SECTION 3.  G.S. 78A-49(d) reads as rewritten:

"(d)      The Administrator may by rule or order require the filing of any prospectus, pamphlet, circular, form letter, advertisement, or other sales literature or advertising communication addressed or intended for distribution to prospective investors, unless the security or transaction is exempted by G.S. 78A-16 or 78A-17 (except 78A-17(9), (17), and (19))G.S. 78A-16, G.S. 78A-17 (except G.S. 78A-17(9), (17), (19), and (20)) and such exemption has not been denied or revoked under G.S. 78A-18 or the security is a security covered under federal law or the transaction is with respect to a security covered under federal law."

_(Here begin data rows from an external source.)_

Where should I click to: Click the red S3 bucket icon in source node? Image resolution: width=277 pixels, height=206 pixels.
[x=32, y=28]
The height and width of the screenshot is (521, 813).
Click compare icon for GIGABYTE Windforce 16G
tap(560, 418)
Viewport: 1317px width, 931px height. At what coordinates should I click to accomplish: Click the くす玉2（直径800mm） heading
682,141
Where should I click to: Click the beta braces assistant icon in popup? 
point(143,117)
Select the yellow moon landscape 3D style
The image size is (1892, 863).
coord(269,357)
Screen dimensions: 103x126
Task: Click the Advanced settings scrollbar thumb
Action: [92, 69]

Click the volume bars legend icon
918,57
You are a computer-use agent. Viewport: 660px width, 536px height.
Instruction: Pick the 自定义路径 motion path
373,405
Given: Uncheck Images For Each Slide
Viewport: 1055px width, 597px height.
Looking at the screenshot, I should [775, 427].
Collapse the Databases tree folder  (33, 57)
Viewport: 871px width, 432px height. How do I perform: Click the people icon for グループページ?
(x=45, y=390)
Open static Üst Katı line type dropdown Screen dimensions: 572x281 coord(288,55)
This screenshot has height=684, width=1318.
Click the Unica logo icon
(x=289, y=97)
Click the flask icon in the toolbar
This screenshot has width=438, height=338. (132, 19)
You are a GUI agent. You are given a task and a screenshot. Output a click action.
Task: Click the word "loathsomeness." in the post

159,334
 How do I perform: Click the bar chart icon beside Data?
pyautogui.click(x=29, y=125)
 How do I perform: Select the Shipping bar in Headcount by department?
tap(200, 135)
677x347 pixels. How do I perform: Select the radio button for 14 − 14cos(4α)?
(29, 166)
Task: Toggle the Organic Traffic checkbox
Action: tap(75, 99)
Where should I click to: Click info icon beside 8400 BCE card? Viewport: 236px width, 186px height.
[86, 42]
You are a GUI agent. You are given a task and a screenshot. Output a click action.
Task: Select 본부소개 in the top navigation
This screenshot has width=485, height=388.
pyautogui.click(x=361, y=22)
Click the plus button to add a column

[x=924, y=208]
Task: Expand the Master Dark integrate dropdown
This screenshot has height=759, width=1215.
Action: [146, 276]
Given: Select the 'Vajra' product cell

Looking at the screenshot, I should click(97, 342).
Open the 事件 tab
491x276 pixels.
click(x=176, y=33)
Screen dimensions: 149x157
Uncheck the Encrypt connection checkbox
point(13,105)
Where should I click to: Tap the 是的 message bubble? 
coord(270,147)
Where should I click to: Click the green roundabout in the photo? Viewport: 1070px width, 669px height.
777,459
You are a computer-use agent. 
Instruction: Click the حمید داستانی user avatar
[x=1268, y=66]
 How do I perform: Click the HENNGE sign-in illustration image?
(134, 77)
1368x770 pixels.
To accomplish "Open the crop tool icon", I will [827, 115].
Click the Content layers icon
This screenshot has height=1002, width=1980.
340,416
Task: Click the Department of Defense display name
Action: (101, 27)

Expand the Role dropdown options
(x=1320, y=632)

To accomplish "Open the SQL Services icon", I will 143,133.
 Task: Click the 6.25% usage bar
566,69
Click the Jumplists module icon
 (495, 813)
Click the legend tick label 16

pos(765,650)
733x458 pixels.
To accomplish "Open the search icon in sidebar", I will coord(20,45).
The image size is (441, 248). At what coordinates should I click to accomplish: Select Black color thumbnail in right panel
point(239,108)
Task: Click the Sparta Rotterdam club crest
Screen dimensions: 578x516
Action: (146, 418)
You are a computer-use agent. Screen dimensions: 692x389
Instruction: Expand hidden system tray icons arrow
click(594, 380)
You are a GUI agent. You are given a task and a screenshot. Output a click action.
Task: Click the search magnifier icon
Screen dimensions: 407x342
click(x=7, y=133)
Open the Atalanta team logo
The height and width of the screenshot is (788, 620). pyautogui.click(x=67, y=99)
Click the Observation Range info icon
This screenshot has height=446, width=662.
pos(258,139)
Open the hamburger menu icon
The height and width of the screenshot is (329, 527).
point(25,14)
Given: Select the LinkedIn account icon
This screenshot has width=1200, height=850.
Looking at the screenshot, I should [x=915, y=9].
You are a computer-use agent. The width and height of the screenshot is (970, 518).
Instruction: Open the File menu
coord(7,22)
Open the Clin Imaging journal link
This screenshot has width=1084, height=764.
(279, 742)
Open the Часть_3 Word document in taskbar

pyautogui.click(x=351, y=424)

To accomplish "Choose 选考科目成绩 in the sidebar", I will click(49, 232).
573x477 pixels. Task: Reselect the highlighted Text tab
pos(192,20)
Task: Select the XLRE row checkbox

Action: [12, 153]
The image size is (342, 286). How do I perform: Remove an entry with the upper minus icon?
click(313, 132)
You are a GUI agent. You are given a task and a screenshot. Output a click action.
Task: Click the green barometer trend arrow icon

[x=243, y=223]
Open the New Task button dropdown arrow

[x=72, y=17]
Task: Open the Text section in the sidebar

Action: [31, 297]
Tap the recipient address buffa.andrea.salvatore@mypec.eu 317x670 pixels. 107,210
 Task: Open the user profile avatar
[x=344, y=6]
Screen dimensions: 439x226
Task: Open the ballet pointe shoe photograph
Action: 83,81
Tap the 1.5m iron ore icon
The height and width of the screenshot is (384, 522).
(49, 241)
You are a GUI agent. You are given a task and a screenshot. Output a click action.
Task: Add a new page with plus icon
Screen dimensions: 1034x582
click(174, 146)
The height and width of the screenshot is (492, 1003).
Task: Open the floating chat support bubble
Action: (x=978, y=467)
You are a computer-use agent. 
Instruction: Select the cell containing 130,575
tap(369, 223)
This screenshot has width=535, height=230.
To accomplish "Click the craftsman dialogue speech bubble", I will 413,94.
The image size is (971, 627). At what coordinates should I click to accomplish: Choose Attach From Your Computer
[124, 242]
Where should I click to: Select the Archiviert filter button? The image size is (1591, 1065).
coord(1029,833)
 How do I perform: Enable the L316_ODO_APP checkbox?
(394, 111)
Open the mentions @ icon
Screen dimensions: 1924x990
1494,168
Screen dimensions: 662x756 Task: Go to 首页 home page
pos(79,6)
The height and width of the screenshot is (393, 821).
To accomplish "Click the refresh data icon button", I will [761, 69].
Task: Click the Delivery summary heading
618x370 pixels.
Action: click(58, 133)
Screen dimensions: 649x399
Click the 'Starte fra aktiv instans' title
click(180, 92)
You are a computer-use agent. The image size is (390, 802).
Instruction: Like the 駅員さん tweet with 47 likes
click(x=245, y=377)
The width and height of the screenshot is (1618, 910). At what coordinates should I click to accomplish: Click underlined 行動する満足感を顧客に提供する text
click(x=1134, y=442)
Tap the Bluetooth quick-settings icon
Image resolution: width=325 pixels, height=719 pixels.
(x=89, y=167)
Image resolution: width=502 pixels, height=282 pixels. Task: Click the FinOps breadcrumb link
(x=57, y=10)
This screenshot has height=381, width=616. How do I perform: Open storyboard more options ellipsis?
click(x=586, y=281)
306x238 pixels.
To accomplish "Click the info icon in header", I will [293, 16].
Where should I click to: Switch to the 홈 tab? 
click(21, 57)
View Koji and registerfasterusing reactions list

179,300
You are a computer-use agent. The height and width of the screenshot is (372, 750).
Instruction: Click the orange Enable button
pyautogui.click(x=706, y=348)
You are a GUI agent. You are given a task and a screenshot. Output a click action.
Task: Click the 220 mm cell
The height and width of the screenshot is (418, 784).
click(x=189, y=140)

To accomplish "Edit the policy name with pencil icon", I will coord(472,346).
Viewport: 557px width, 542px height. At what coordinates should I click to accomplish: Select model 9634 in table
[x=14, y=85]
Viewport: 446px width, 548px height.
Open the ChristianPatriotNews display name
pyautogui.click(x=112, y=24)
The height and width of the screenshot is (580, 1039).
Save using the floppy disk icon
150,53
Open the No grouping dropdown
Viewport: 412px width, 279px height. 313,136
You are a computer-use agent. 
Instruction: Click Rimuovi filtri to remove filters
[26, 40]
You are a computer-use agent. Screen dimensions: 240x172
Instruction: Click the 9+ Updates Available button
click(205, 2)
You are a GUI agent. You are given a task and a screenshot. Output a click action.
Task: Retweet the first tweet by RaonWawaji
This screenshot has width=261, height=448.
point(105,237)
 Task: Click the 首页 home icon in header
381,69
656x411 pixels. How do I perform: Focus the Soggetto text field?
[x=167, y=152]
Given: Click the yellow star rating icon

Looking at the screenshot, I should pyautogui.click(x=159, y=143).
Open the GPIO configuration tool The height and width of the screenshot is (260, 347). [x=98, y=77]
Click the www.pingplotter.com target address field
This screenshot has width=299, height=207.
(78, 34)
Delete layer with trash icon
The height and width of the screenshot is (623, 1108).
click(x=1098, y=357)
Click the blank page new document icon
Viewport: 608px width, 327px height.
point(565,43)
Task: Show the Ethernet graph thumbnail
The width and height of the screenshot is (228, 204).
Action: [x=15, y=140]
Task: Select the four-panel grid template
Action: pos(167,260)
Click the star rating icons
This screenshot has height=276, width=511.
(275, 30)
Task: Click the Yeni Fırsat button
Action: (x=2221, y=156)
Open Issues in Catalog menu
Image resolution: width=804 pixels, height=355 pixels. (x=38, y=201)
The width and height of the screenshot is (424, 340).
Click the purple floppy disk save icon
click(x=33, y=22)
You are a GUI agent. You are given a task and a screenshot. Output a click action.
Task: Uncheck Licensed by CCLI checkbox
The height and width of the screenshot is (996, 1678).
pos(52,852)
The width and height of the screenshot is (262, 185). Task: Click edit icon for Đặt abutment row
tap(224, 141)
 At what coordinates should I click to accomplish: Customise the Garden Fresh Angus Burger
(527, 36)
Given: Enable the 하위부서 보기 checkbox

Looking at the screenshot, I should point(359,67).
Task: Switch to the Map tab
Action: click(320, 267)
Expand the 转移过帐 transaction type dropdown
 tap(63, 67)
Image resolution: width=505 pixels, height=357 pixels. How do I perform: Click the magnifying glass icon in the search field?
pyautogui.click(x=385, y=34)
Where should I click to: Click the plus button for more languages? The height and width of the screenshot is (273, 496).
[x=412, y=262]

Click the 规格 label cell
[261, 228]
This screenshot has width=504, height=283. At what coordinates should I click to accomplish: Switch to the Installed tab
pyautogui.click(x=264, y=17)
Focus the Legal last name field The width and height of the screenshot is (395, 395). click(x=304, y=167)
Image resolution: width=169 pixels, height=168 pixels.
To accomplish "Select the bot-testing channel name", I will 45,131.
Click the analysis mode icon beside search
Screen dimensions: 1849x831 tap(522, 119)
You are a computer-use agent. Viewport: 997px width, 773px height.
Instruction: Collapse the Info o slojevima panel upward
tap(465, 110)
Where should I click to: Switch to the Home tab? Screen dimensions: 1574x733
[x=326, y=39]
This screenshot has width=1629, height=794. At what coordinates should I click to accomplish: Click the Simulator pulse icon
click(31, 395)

SECTION 4.(a)  Notwithstanding any provision of Article 2A of Chapter 150B of the General Statutes, within 12 months of the effective date of this act, the Secretary of State shall adopt rules to implement the provisions of this act in accordance with the following procedure:

(1)        At least 15 business days prior to adopting a rule, submit the rule and a notice of public hearing to the Codifier of Rules. The Codifier of Rules shall publish the proposed rule and the notice of public hearing on the Internet within five business days.

(2)        At least 15 business days prior to adopting a rule, notify persons on the mailing list maintained pursuant to G.S. 150B-21.2(d) and any other interested parties of the Secretary's intent to adopt a rule and of the public hearing.

(3)        Accept written comments on the proposed rule for at least 15 business days prior to adoption of the rule.

(4)        Hold at least one public hearing on the proposed rule no less than five days after the rule and notice have been published.

A rule adopted in accordance with this section becomes effective on the first day of the month following the month the Secretary adopts the rule and submits the rule to the Codifier of Rules for entry into the North Carolina Administrative Code. Any rule adopted more than 12 months after the effective date of this act shall comply with the requirement of Article 2A of Chapter 150B of the General Statutes.

SECTION 4.(b)  This section is effective when it becomes law and expires 12 months after the effective date of this act.

SECTION 5.  This act is effective when it becomes law and expires on July 1, 2017.